(PROBLEM TO WORK ON)
The output consists only of the lines from the one with "Instruction: Click the" through the end of the records, each printed exactly, and contains no pictures.

(RECORDS SHOWN)
+++
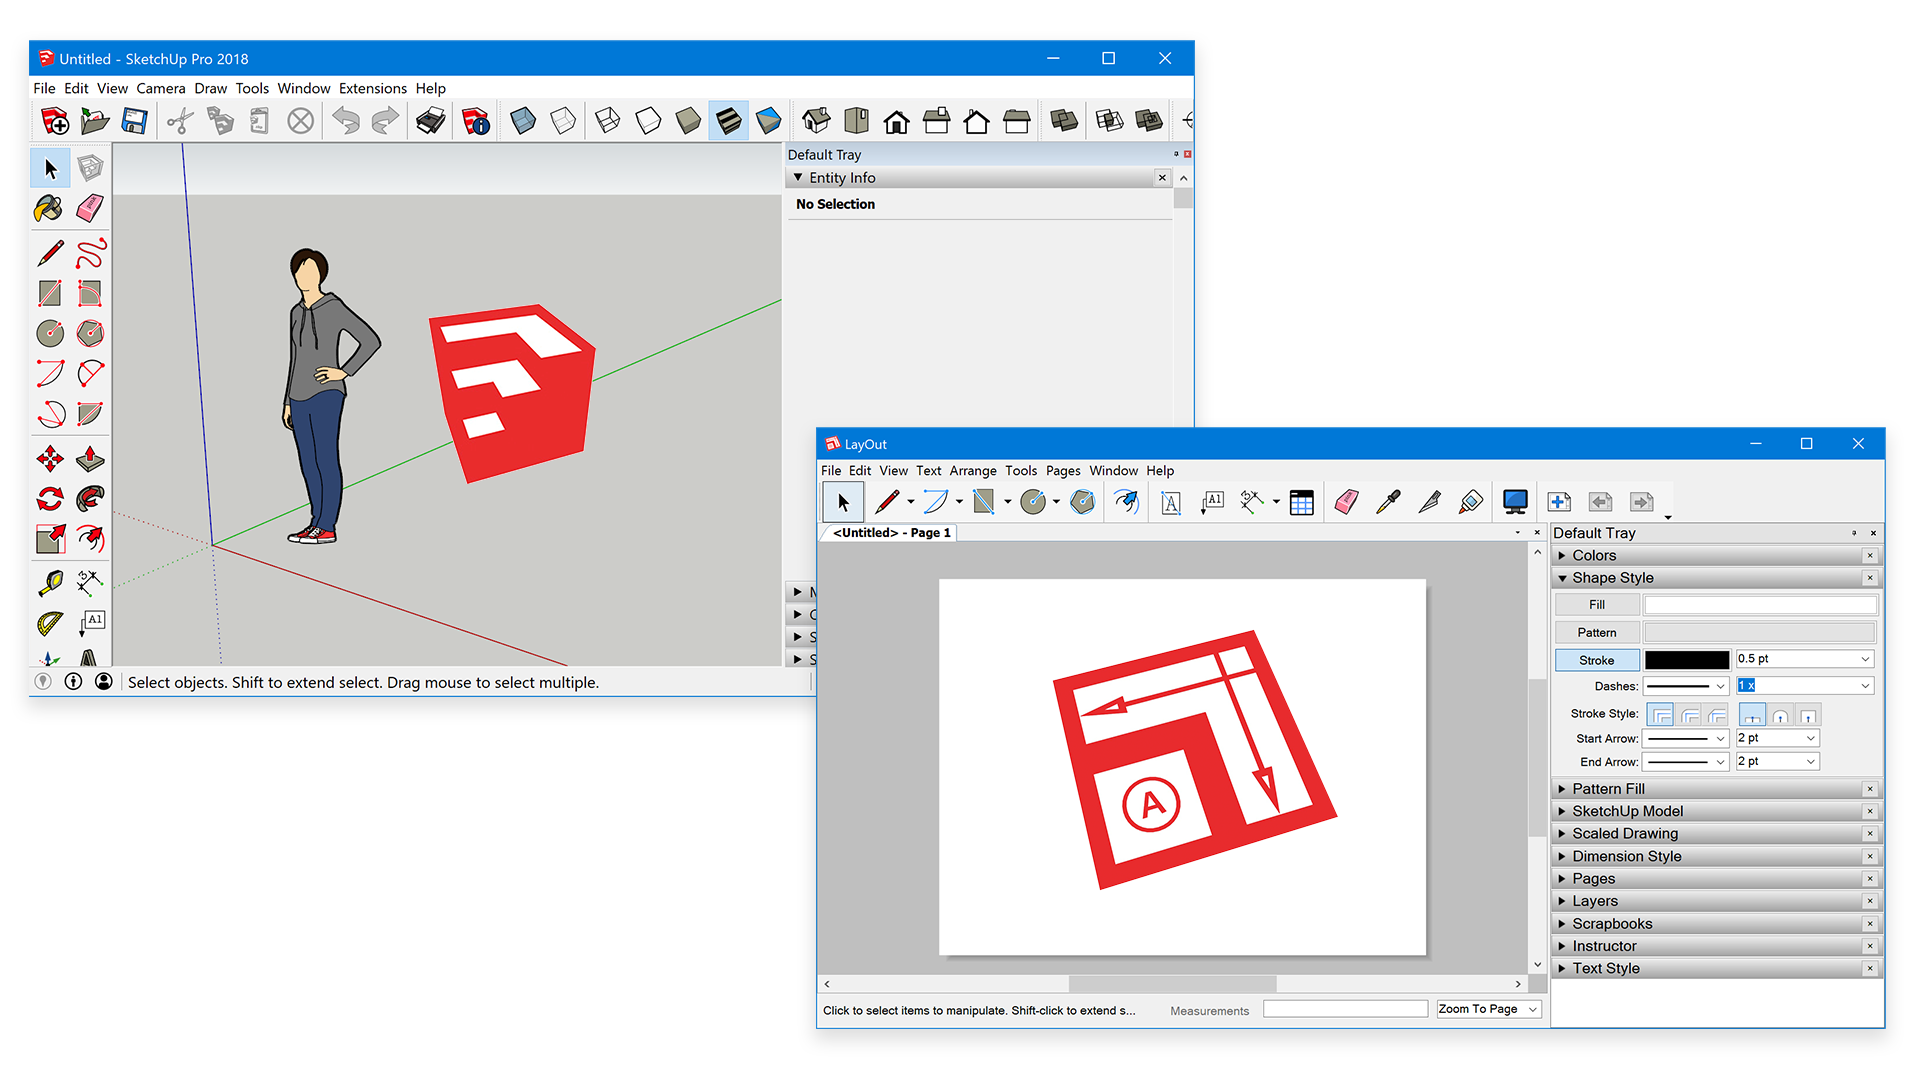
Task: Choose the Push/Pull tool
Action: point(90,459)
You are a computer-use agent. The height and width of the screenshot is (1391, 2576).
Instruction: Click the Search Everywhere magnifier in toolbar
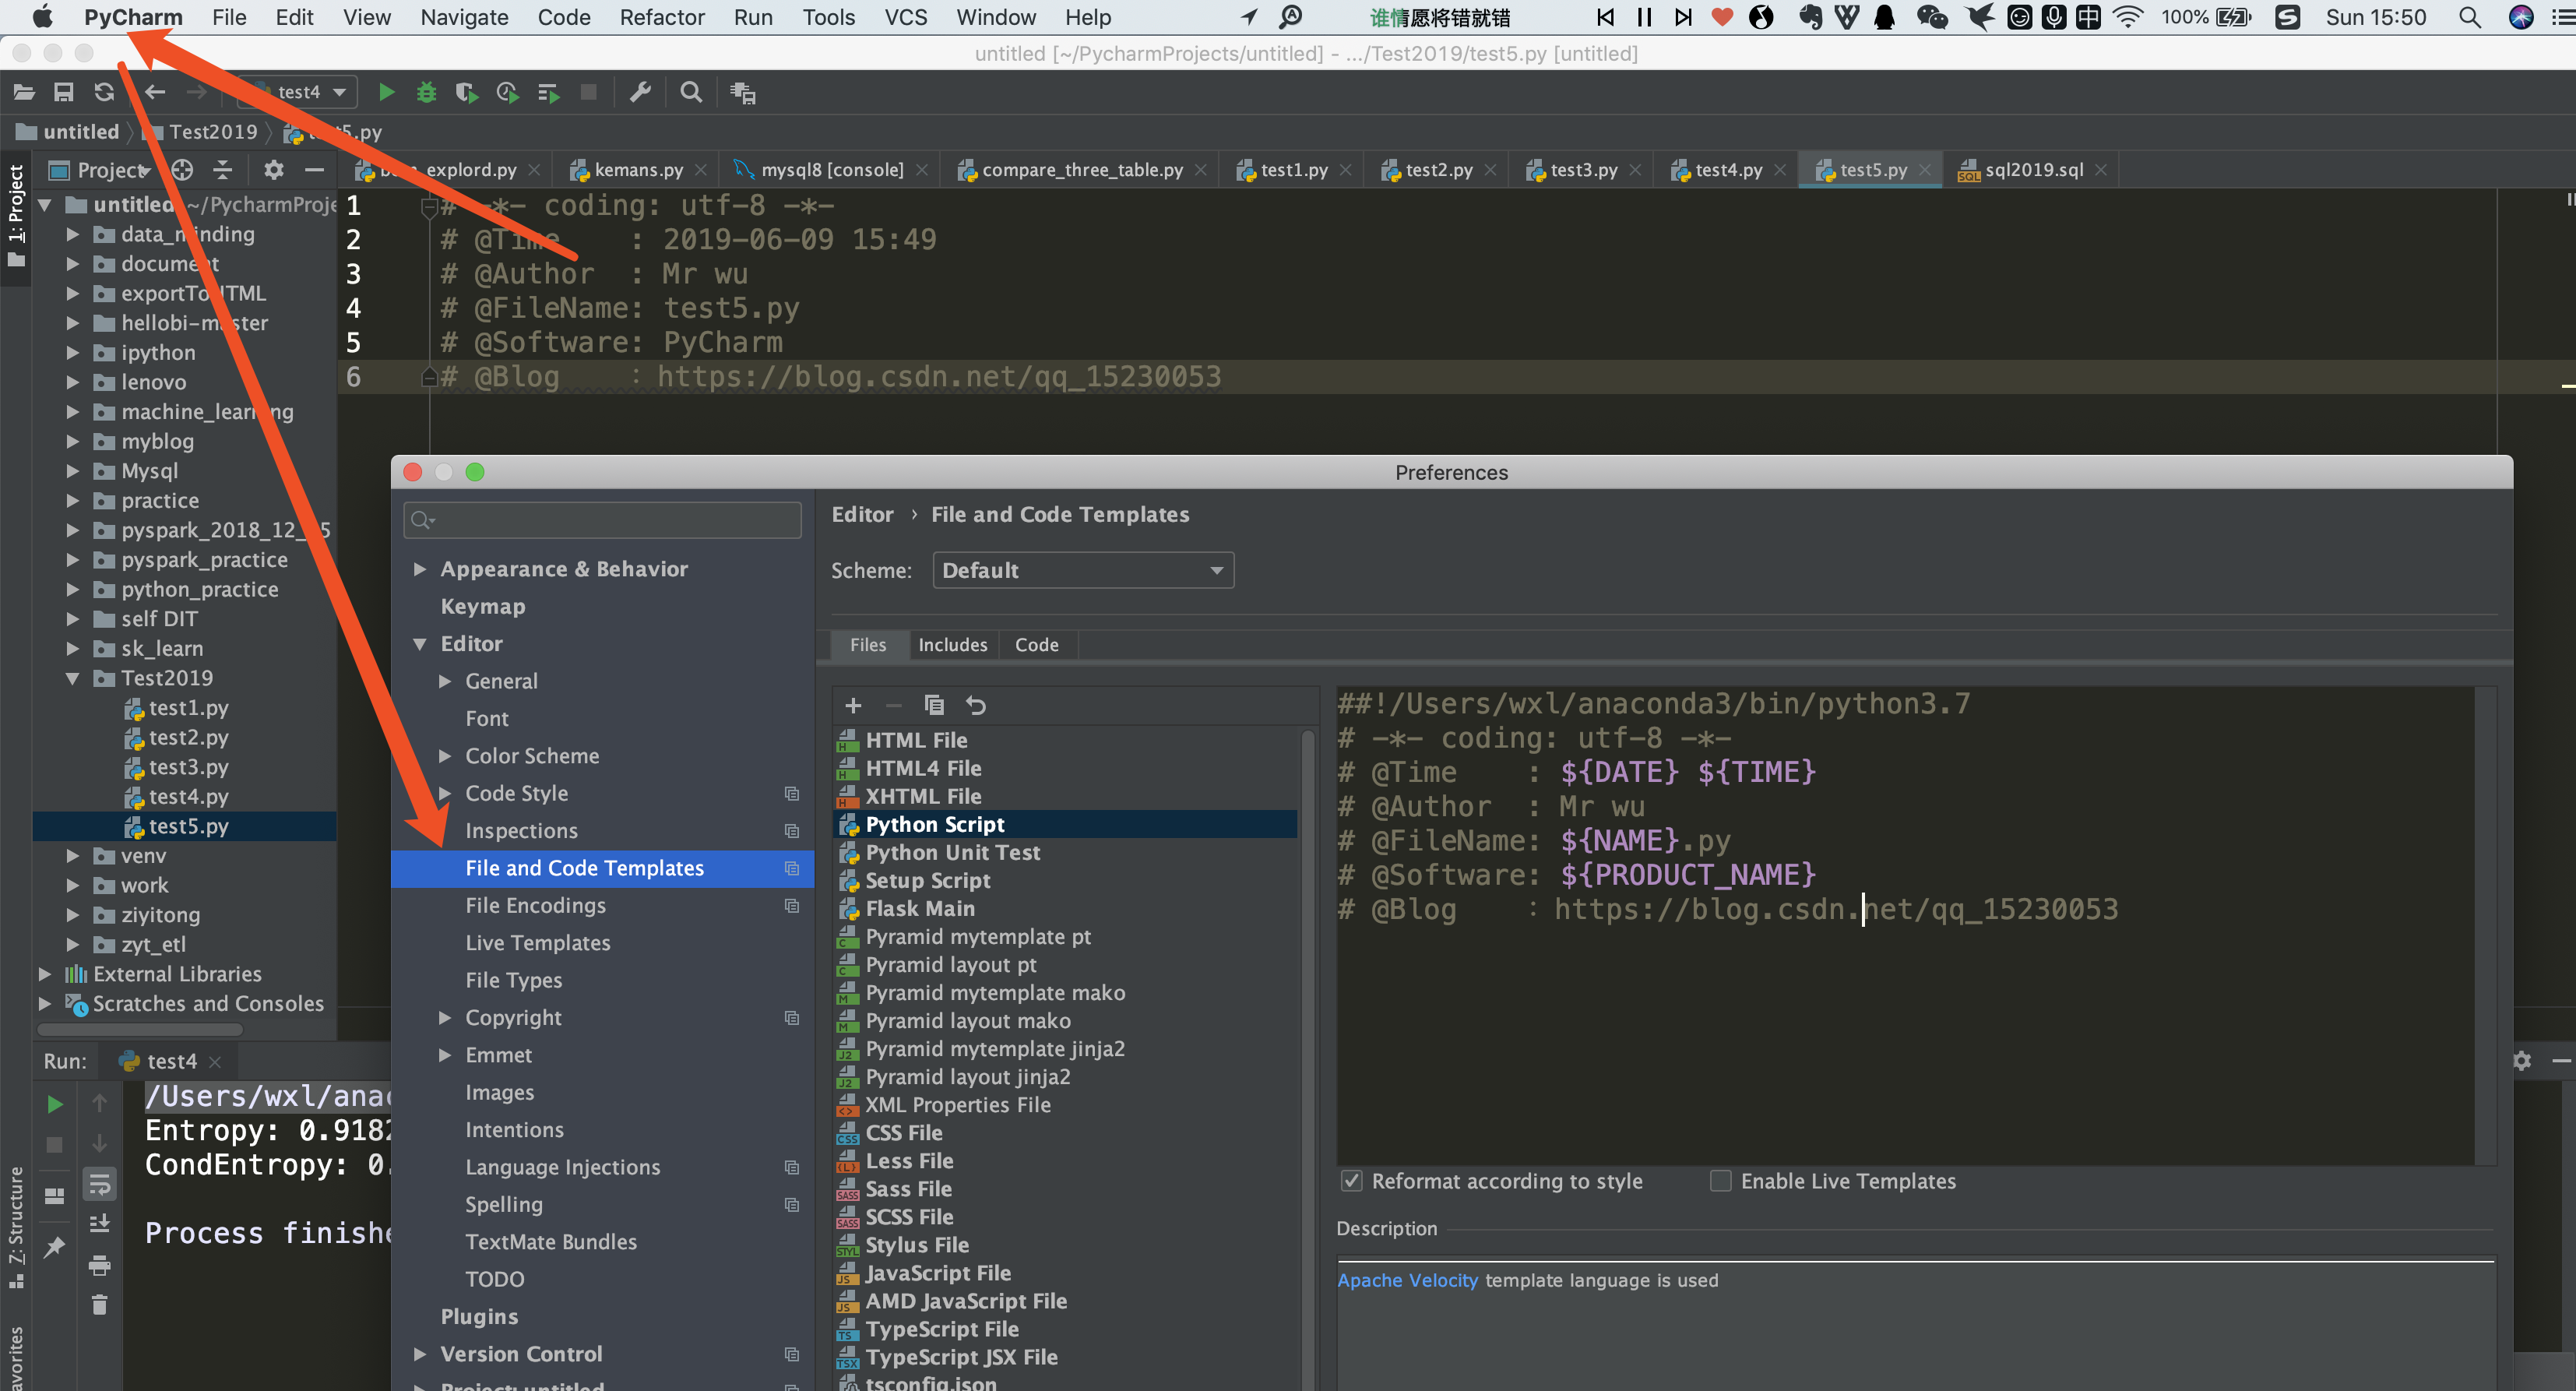tap(691, 92)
+++
(ANSWER)
Instruction: Click the Search Everywhere magnifier in toolbar
tap(691, 92)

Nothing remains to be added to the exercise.